- [WORK REQUIRED]: Pictures do not belong in the copy. Write out exactly the lines from the one containing "The image size is (650, 427)." through the end of the data.

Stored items
##########

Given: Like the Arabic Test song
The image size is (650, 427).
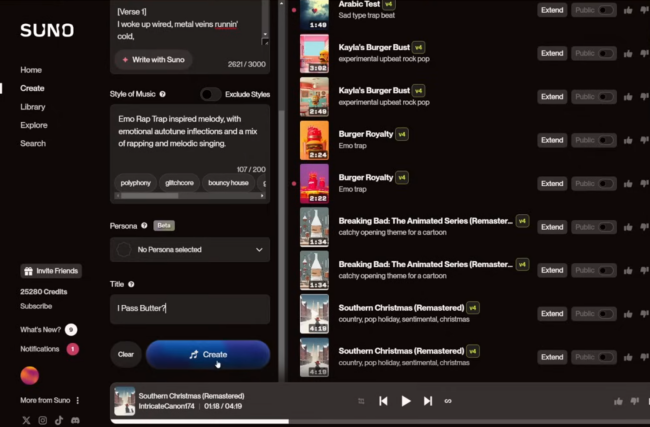Looking at the screenshot, I should click(x=628, y=10).
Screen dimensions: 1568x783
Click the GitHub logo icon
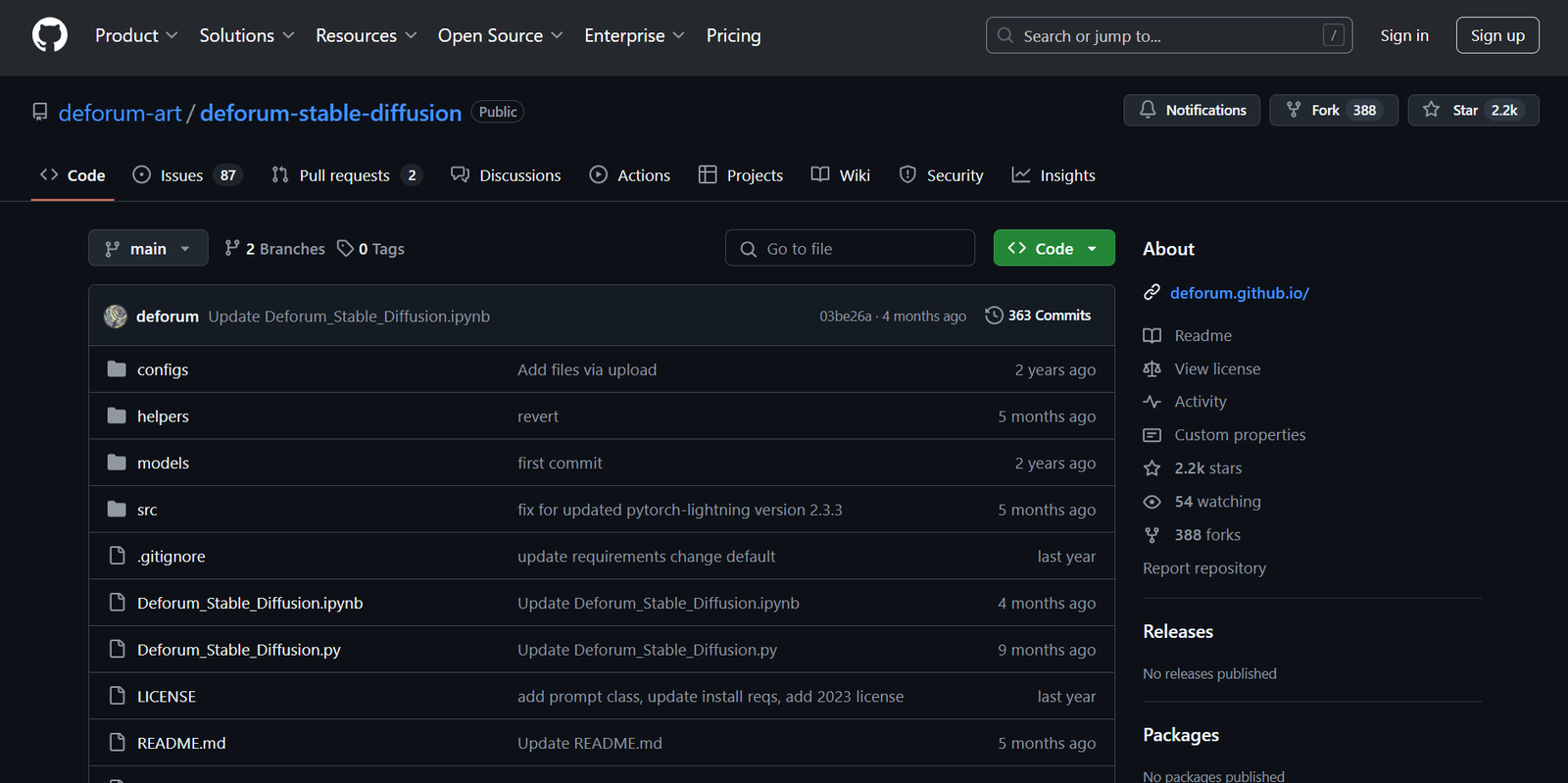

##########

- [FINISHED EXERCISE]:
The image size is (650, 427).
Looking at the screenshot, I should click(x=628, y=10).
Screen dimensions: 1568x783
Click the GitHub logo icon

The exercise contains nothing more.